Report the count of lines in the records that contain "agent", without any added text.

Extracted entries:
▶

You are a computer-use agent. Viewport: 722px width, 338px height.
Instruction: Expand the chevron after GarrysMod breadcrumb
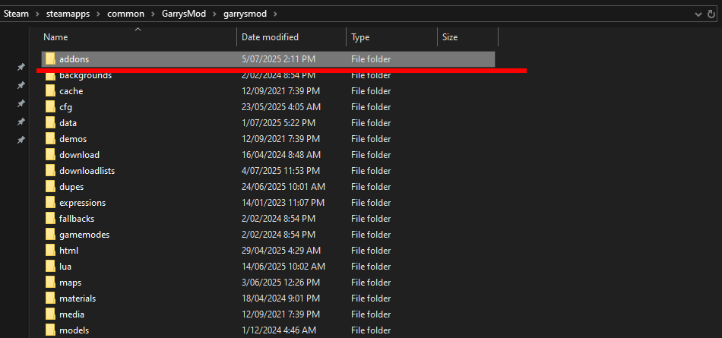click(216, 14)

◀
▶

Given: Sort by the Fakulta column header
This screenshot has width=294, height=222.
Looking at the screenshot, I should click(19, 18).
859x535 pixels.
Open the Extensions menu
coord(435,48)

◀
▶

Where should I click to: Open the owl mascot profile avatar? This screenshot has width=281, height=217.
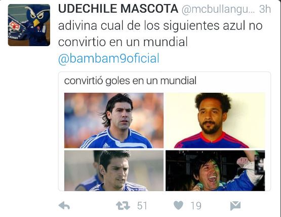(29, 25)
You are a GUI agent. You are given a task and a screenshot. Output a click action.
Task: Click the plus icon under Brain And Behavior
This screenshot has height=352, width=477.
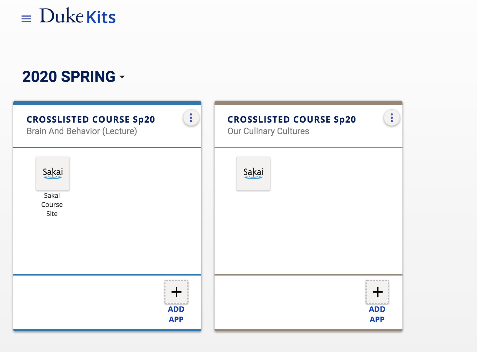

◀

Written answer: 2